Yasirah and I were both tired from the weekend away and the long car ride back. The closer we got to home, the quieter we became, pausing our nonstop conversation to think about the tasks awaiting us when we returned. We had no choice, as busy, working moms, but to be jacks of all trades. Knowing the full saying honestly didn’t make us feel much better.
So here’s what I want to tell Yasirah, myself, and you, my dear, busy reader:
You don’t have to open this newsletter. You don’t have to reply to every email filling your inbox. You don’t have to like every post; watch every Story; or comment on every job, birth, or wedding announcement. You don’t have to keep up with the group text. You don’t have to take pictures of everything. You don’t have to already have your summer plans in place. You don’t have to meditate, do yoga, or run every day. You don’t have to get eight hours of sleep every night. You don’t have to keep your house tidy. You don’t have to have a five-year plan, or even goals for the year ahead. You don’t have to read every piece your friend writes or listen to every song your sibling produces. You don’t have to watch the television show everyone is talking about. You don’t have to make well-balanced dinners or eat at the dining room table every evening.

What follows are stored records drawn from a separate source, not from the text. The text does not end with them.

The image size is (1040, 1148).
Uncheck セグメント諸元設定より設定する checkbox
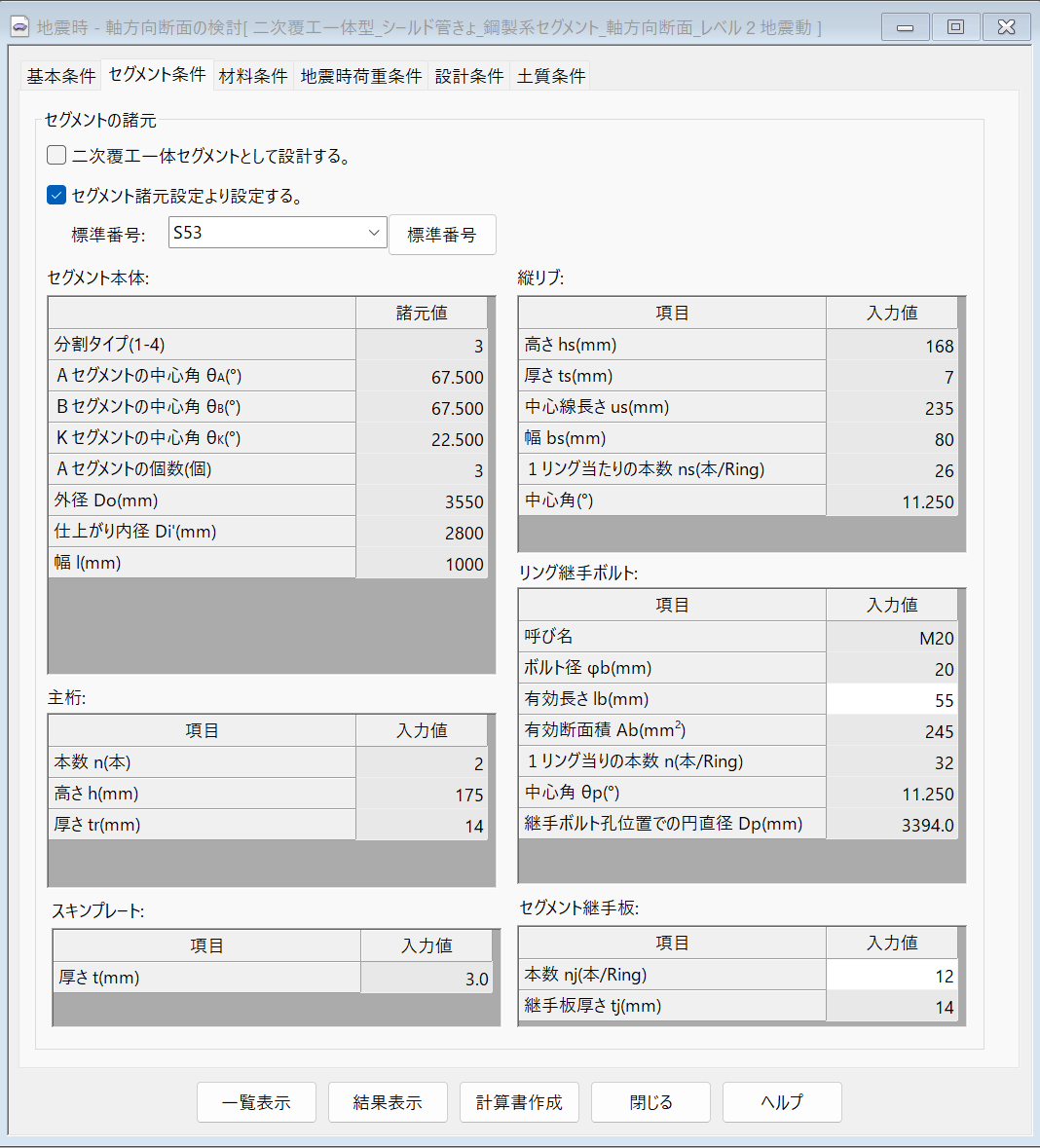[56, 196]
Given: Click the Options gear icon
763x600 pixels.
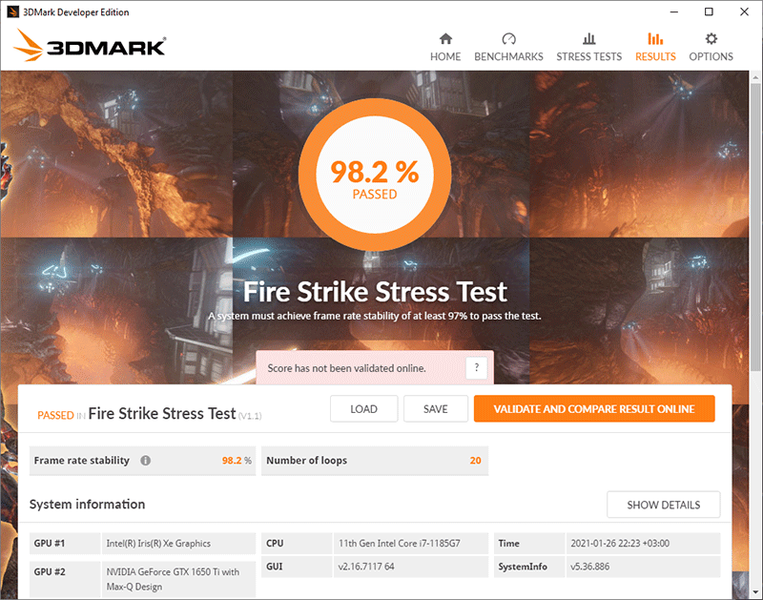Looking at the screenshot, I should tap(711, 38).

You don’t have to keep up with every major headline. You don’t have to watch the police footage. You don’t have to donate to every cause that crosses your path. You don’t have to maintain your exercise-, Wordle-, or Duolingo-streak. You don’t have to fill every free moment. You don’t have to attend every practice, game, concert, or performance. You don’t have to say yes to every invitation. You don’t have to strive for a beach body or poreless skin. You don’t have to keep a journal. You don’t have to learn how to use TikTok. You don’t have to run yourself ragged. You don’t have to apologize for not doing these things.
Of course, you can do these things—and you may choose to do these things if they bring you joy, peace, or purpose. But you can also choose to cut yourself some slack! We live in a world of endless information and expectations. You will never read, watch, or listen to everything that you want to. You will never achieve Inbox Zero and keep it that way. You will never reach a point where everything is tidy enough, planned enough, or good enough. There will always be something else, begging for your time and attention. There is no moral value judgment in doing more or less.
Life is an endless scroll. We will never reach the end point that we’re looking for.
I find liberation in knowing that there will never be enough. After all, once we accept that, we can stop exhausting ourselves in trying to achieve the unachievable.
This essay could be a little longer, or at least have a stronger ending. My writing could always be better. Every single one of my published newsletter issues feels like a half-completed work, something that, if I had more time, I would tweak and edit, tweak and edit, until I felt somewhat satisfied.
The truth is, I can’t do that, on top of all my other jobs and duties in life. So I do what I’m doing today, publishing something that feels good enough, pausing for a second to pat myself on the back, then turning my attention to the next pressing thing.
It will never be enough. And that’s okay.